▶ **EXERCISE INSTRUCTIONS**:
What's needed is a full, exact retyping of the records.

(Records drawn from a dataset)

• • • •

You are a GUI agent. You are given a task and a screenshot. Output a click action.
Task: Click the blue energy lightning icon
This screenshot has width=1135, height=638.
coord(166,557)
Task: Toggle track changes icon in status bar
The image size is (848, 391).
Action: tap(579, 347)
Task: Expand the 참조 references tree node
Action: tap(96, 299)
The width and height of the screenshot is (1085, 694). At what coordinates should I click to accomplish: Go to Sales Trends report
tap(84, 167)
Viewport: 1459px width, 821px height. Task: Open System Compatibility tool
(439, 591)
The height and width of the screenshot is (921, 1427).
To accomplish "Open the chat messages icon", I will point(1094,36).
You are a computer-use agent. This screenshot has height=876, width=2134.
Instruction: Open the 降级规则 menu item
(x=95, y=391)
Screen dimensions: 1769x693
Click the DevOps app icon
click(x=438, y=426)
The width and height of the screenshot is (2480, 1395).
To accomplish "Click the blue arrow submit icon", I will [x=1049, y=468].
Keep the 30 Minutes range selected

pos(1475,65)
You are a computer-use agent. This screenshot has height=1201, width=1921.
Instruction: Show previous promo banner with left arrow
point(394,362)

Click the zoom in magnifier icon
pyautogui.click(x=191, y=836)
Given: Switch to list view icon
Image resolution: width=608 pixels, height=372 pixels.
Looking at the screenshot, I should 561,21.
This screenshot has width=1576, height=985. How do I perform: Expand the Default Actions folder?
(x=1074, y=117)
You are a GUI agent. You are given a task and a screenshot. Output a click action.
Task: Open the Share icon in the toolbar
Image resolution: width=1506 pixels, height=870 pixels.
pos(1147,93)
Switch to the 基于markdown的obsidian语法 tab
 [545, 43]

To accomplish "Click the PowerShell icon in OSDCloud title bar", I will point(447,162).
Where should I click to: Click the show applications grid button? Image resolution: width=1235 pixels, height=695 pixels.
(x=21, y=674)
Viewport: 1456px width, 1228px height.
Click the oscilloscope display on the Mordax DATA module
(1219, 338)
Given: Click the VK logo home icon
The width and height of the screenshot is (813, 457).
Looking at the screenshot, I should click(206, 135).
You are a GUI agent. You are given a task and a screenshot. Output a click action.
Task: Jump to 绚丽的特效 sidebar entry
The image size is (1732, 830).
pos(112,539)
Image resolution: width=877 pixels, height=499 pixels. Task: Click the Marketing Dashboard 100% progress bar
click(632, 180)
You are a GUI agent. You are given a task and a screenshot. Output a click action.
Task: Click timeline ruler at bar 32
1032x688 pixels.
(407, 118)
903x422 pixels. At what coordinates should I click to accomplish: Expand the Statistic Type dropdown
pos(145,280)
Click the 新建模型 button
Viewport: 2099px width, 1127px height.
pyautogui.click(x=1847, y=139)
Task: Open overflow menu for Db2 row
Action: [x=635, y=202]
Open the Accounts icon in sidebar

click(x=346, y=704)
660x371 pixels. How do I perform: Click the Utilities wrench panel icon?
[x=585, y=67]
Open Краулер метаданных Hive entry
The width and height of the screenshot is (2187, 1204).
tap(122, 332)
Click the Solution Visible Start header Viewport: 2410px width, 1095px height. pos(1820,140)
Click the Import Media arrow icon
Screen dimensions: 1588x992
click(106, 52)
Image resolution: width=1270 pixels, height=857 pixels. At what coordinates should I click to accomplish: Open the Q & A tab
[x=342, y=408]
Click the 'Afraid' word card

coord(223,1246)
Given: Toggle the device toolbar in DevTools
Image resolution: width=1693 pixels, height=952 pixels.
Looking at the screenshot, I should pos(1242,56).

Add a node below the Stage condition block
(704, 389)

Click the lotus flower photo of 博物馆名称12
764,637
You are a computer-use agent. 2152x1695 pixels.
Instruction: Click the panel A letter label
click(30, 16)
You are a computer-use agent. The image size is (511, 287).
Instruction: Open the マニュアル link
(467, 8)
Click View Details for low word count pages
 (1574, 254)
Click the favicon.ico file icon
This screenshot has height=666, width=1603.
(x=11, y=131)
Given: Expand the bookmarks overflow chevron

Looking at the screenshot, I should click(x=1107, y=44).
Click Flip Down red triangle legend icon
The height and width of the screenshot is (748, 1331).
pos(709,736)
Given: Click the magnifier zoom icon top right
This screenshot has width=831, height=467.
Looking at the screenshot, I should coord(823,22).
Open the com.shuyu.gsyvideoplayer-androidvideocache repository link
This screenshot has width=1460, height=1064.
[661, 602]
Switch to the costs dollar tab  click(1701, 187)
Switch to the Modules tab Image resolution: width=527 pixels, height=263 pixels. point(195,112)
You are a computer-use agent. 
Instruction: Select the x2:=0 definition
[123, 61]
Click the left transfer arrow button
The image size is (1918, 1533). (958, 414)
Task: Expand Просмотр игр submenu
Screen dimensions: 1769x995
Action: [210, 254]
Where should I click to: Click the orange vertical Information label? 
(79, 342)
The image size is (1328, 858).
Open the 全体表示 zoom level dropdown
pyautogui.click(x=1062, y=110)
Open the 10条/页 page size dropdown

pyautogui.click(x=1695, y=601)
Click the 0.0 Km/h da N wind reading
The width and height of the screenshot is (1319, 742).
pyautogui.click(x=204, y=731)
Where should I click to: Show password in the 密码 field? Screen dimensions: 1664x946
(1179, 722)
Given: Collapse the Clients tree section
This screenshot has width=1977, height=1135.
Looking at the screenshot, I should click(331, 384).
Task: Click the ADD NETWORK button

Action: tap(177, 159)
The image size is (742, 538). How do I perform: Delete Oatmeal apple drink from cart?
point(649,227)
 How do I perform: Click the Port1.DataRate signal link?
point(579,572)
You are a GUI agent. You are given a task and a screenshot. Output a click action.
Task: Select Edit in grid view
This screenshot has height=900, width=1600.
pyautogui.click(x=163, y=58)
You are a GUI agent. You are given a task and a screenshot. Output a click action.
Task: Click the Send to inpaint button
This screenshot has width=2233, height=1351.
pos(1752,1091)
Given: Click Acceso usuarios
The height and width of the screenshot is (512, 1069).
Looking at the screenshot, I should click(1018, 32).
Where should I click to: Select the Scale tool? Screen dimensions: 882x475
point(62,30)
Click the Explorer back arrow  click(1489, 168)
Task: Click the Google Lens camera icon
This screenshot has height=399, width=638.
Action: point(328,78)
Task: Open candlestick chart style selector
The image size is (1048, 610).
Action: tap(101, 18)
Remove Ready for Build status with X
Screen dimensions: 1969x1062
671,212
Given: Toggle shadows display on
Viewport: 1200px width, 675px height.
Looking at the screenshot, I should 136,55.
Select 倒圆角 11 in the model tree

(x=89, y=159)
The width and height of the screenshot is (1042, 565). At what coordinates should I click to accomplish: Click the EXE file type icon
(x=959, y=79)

• • • •

▶ **RESPONSE**:
You are a GUI agent. You are given a task and a screenshot. Output a click action.
Task: Click the blue energy lightning icon
This screenshot has width=1135, height=638.
coord(166,557)
Task: Toggle track changes icon in status bar
The image size is (848, 391).
Action: tap(579, 347)
Task: Expand the 참조 references tree node
Action: tap(96, 299)
The width and height of the screenshot is (1085, 694). At what coordinates should I click to accomplish: Go to Sales Trends report
tap(84, 167)
Viewport: 1459px width, 821px height. Task: Open System Compatibility tool
(439, 591)
The height and width of the screenshot is (921, 1427).
To accomplish "Open the chat messages icon", I will point(1094,36).
You are a computer-use agent. This screenshot has height=876, width=2134.
Instruction: Open the 降级规则 menu item
(x=95, y=391)
Screen dimensions: 1769x693
Click the DevOps app icon
click(x=438, y=426)
The width and height of the screenshot is (2480, 1395).
To accomplish "Click the blue arrow submit icon", I will [x=1049, y=468].
Keep the 30 Minutes range selected

pos(1475,65)
You are a computer-use agent. This screenshot has height=1201, width=1921.
Instruction: Show previous promo banner with left arrow
point(394,362)

Click the zoom in magnifier icon
pyautogui.click(x=191, y=836)
Given: Switch to list view icon
Image resolution: width=608 pixels, height=372 pixels.
Looking at the screenshot, I should 561,21.
This screenshot has width=1576, height=985. How do I perform: Expand the Default Actions folder?
(x=1074, y=117)
You are a GUI agent. You are given a task and a screenshot. Output a click action.
Task: Open the Share icon in the toolbar
Image resolution: width=1506 pixels, height=870 pixels.
pos(1147,93)
Switch to the 基于markdown的obsidian语法 tab
 [545, 43]

To accomplish "Click the PowerShell icon in OSDCloud title bar", I will point(447,162).
Where should I click to: Click the show applications grid button? Image resolution: width=1235 pixels, height=695 pixels.
(x=21, y=674)
Viewport: 1456px width, 1228px height.
Click the oscilloscope display on the Mordax DATA module
(1219, 338)
Given: Click the VK logo home icon
The width and height of the screenshot is (813, 457).
Looking at the screenshot, I should click(206, 135).
You are a GUI agent. You are given a task and a screenshot. Output a click action.
Task: Jump to 绚丽的特效 sidebar entry
The image size is (1732, 830).
pos(112,539)
Image resolution: width=877 pixels, height=499 pixels. Task: Click the Marketing Dashboard 100% progress bar
click(632, 180)
You are a GUI agent. You are given a task and a screenshot. Output a click action.
Task: Click timeline ruler at bar 32
1032x688 pixels.
(407, 118)
903x422 pixels. At what coordinates should I click to accomplish: Expand the Statistic Type dropdown
pos(145,280)
Click the 新建模型 button
Viewport: 2099px width, 1127px height.
pyautogui.click(x=1847, y=139)
Task: Open overflow menu for Db2 row
Action: [x=635, y=202]
Open the Accounts icon in sidebar

click(x=346, y=704)
660x371 pixels. How do I perform: Click the Utilities wrench panel icon?
[x=585, y=67]
Open Краулер метаданных Hive entry
The width and height of the screenshot is (2187, 1204).
tap(122, 332)
Click the Solution Visible Start header Viewport: 2410px width, 1095px height. pos(1820,140)
Click the Import Media arrow icon
Screen dimensions: 1588x992
click(106, 52)
Image resolution: width=1270 pixels, height=857 pixels. At what coordinates should I click to accomplish: Open the Q & A tab
[x=342, y=408]
Click the 'Afraid' word card

coord(223,1246)
Given: Toggle the device toolbar in DevTools
Image resolution: width=1693 pixels, height=952 pixels.
Looking at the screenshot, I should pos(1242,56).

Add a node below the Stage condition block
(704, 389)

Click the lotus flower photo of 博物馆名称12
764,637
You are a computer-use agent. 2152x1695 pixels.
Instruction: Click the panel A letter label
click(30, 16)
You are a computer-use agent. The image size is (511, 287).
Instruction: Open the マニュアル link
(467, 8)
Click View Details for low word count pages
 (1574, 254)
Click the favicon.ico file icon
This screenshot has height=666, width=1603.
(x=11, y=131)
Given: Expand the bookmarks overflow chevron

Looking at the screenshot, I should click(x=1107, y=44).
Click Flip Down red triangle legend icon
The height and width of the screenshot is (748, 1331).
pos(709,736)
Given: Click the magnifier zoom icon top right
This screenshot has width=831, height=467.
Looking at the screenshot, I should coord(823,22).
Open the com.shuyu.gsyvideoplayer-androidvideocache repository link
This screenshot has width=1460, height=1064.
[661, 602]
Switch to the costs dollar tab  click(1701, 187)
Switch to the Modules tab Image resolution: width=527 pixels, height=263 pixels. point(195,112)
You are a computer-use agent. 
Instruction: Select the x2:=0 definition
[123, 61]
Click the left transfer arrow button
The image size is (1918, 1533). (958, 414)
Task: Expand Просмотр игр submenu
Screen dimensions: 1769x995
Action: [210, 254]
Where should I click to: Click the orange vertical Information label? 
(79, 342)
The image size is (1328, 858).
Open the 全体表示 zoom level dropdown
pyautogui.click(x=1062, y=110)
Open the 10条/页 page size dropdown

pyautogui.click(x=1695, y=601)
Click the 0.0 Km/h da N wind reading
The width and height of the screenshot is (1319, 742).
pyautogui.click(x=204, y=731)
Where should I click to: Show password in the 密码 field? Screen dimensions: 1664x946
(1179, 722)
Given: Collapse the Clients tree section
This screenshot has width=1977, height=1135.
Looking at the screenshot, I should click(331, 384).
Task: Click the ADD NETWORK button

Action: tap(177, 159)
The image size is (742, 538). How do I perform: Delete Oatmeal apple drink from cart?
point(649,227)
 How do I perform: Click the Port1.DataRate signal link?
point(579,572)
You are a GUI agent. You are given a task and a screenshot. Output a click action.
Task: Select Edit in grid view
This screenshot has height=900, width=1600.
pyautogui.click(x=163, y=58)
You are a GUI agent. You are given a task and a screenshot. Output a click action.
Task: Click the Send to inpaint button
This screenshot has width=2233, height=1351.
pos(1752,1091)
Given: Click Acceso usuarios
The height and width of the screenshot is (512, 1069).
Looking at the screenshot, I should click(1018, 32).
Where should I click to: Select the Scale tool? Screen dimensions: 882x475
point(62,30)
Click the Explorer back arrow  click(1489, 168)
Task: Click the Google Lens camera icon
This screenshot has height=399, width=638.
Action: point(328,78)
Task: Open candlestick chart style selector
The image size is (1048, 610).
Action: tap(101, 18)
Remove Ready for Build status with X
Screen dimensions: 1969x1062
671,212
Given: Toggle shadows display on
Viewport: 1200px width, 675px height.
Looking at the screenshot, I should 136,55.
Select 倒圆角 11 in the model tree

(x=89, y=159)
The width and height of the screenshot is (1042, 565). At what coordinates should I click to accomplish: Click the EXE file type icon
(x=959, y=79)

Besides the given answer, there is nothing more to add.